#### WHAT YOU ARE ASKED TO DO:
Note how many lines in these entries contain "Task", and reply with that number alone.

--- AVAILABLE DATA Enclosed Below ---

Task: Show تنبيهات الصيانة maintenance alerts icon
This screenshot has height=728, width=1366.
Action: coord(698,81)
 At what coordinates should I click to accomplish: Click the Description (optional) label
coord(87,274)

--- End of Enclosed AVAILABLE DATA ---
--- AVAILABLE DATA Enclosed Below ---

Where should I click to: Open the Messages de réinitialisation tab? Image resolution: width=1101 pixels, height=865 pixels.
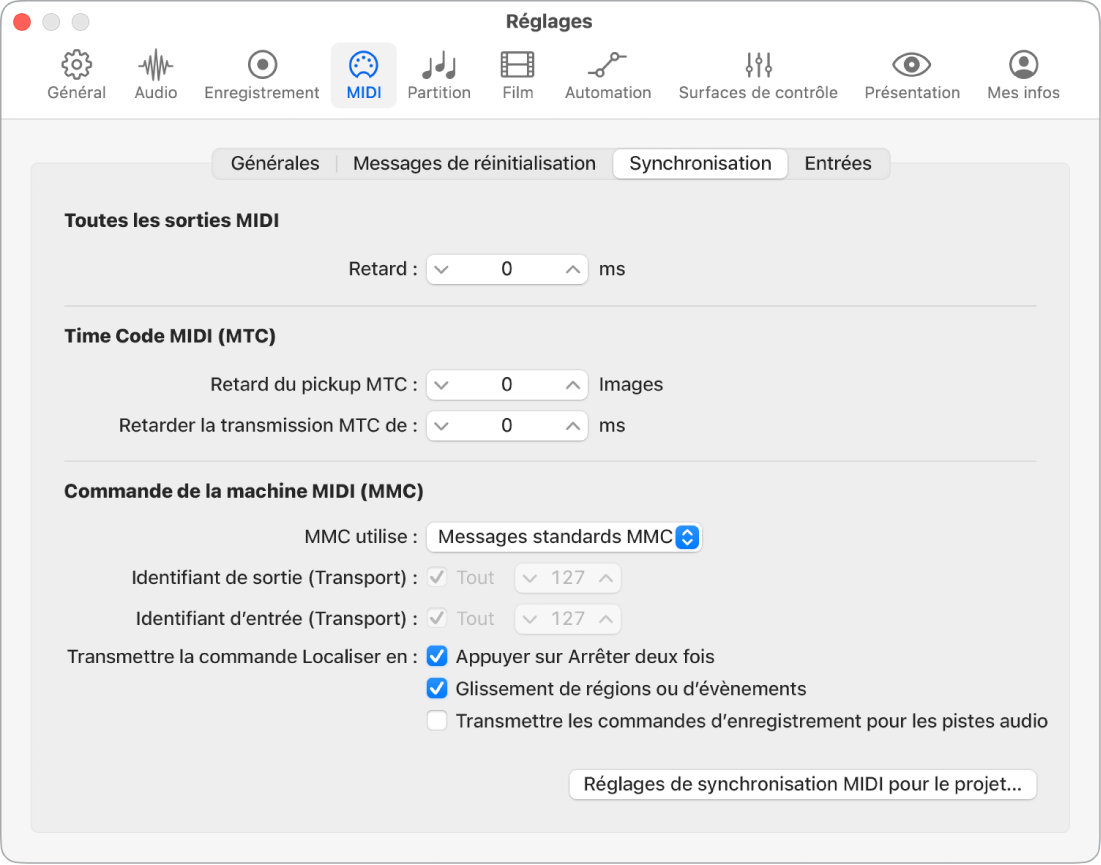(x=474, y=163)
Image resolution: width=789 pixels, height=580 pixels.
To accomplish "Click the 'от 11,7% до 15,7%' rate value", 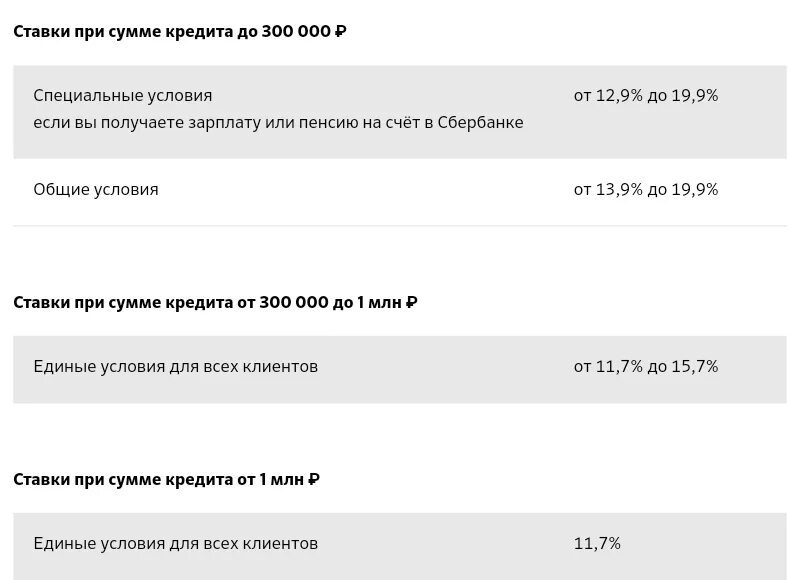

--- End of Enclosed AVAILABLE DATA ---
--- AVAILABLE DATA Enclosed Below ---

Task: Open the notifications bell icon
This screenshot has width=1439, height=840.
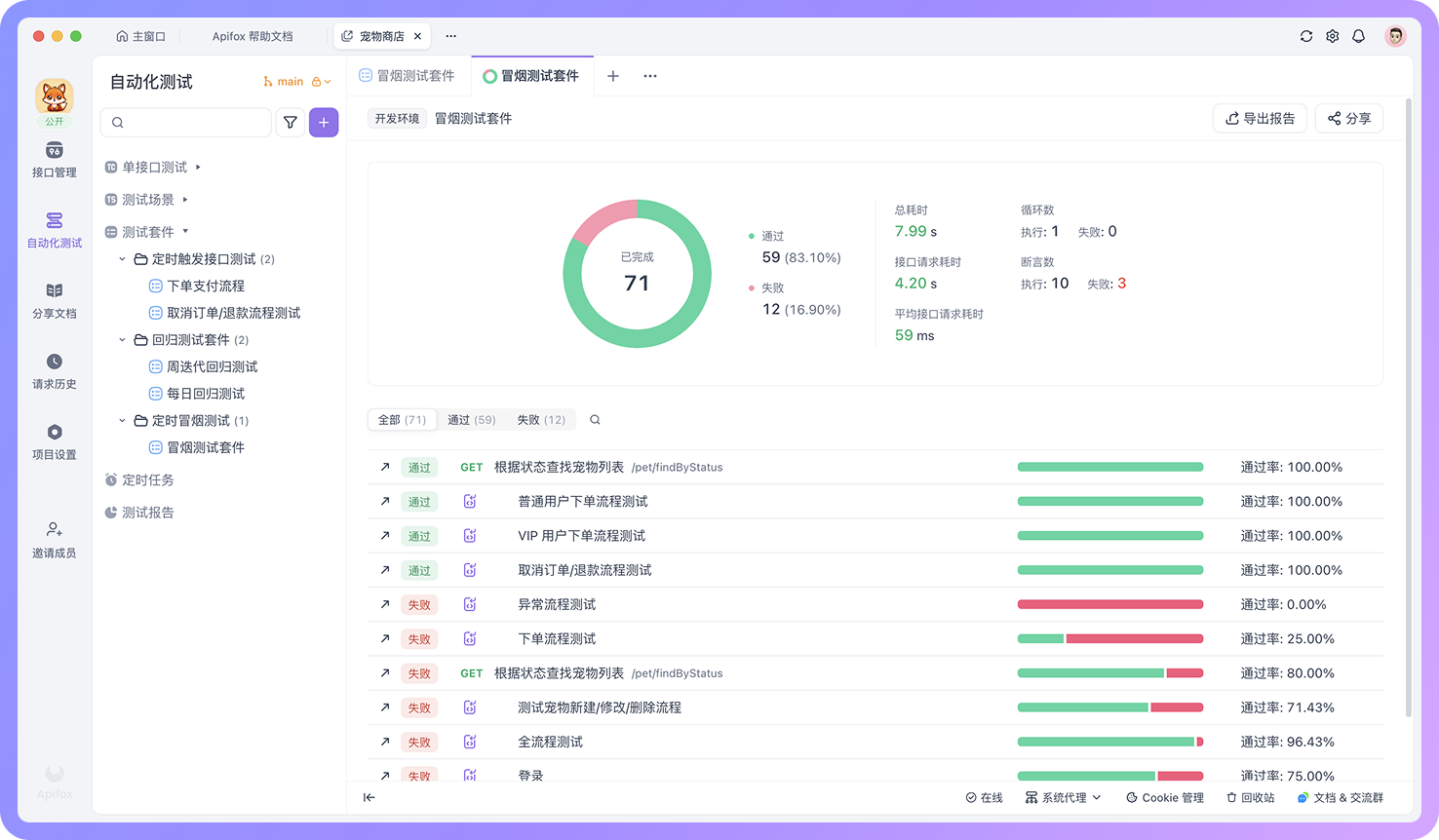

--- End of Enclosed AVAILABLE DATA ---

#### COMPLETED EXERCISE:
2